When session ID is changed with o.a.c.h.s.JvmRouteBinderValve, HttpOnly flag is not set to the session cookie newly made. The cause is in the following o.a.c.h.s.JvmRouteBinderValve#setNewSessionCookie's codes. protected void setNewSessionCookie(Request request, Response response, String sessionId) { if (response != null) { Context context = request.getContext(); if (context.getCookies()) { // set a new session cookie Cookie newCookie = new Cookie(Globals.SESSION_COOKIE_NAME, sessionId); newCookie.setMaxAge(-1); String contextPath = null; if (!response.getConnector().getEmptySessionPath() && (context != null)) { contextPath = context.getEncodedPath(); } if ((contextPath != null) && (contextPath.length() > 0)) { newCookie.setPath(contextPath); } else { newCookie.setPath("/"); } if (request.isSecure()) { newCookie.setSecure(true); } if (log.isDebugEnabled()) { log.debug(sm.getString("jvmRoute.newSessionCookie", sessionId, Globals.SESSION_COOKIE_NAME, newCookie .getPath(), new Boolean(newCookie .getSecure()))); } response.addCookie(newCookie); } } } HttpOnly flag is never set to Cookie regardless of the value of context.getUseHttpOnly().

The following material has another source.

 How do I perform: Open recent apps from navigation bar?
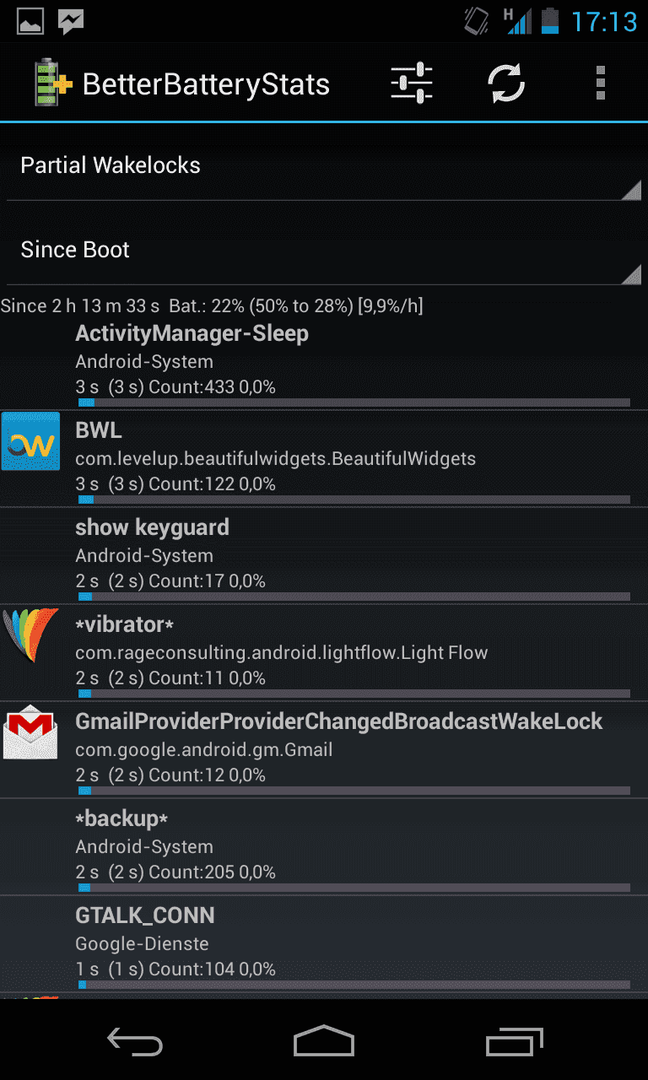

When context.getUseHttpOnly() is set to true, it is necessary to set HttpOnly to Cookie. I made two patches. The first is a patch for Tomcat6(tomcat/tc6.0.x/trunk/). This patch uses response.addCookieInternal(Cookie, boolean). The second is a patch for Tomcat7 or later (tomcat/trunk/). This patch uses javax.servlet.SessionCookieConfig. (It has not been implemented yet now ? I tried to make a patch.) It is similar to org.apache.catalina.connector.Request#configureSessionCookie. Best regards.
Created attachment 24013 [details] JvmRouteBinderValve For Tomcat6_trunk This patch for Tomcat6(tomcat/tc6.0.x/trunk/). This patch uses response.addCookieInternal(Cookie, boolean).
Created attachment 24014 [details] JvmRouteBinderValve For Tomcat_trunk This patch for Tomcat7 or later (tomcat/trunk/). This patch uses javax.servlet.SessionCookieConfig. (It has not been implemented yet now ? I tried to make a patch.) It is similar to org.apache.catalina.connector.Request#configureSessionCookie.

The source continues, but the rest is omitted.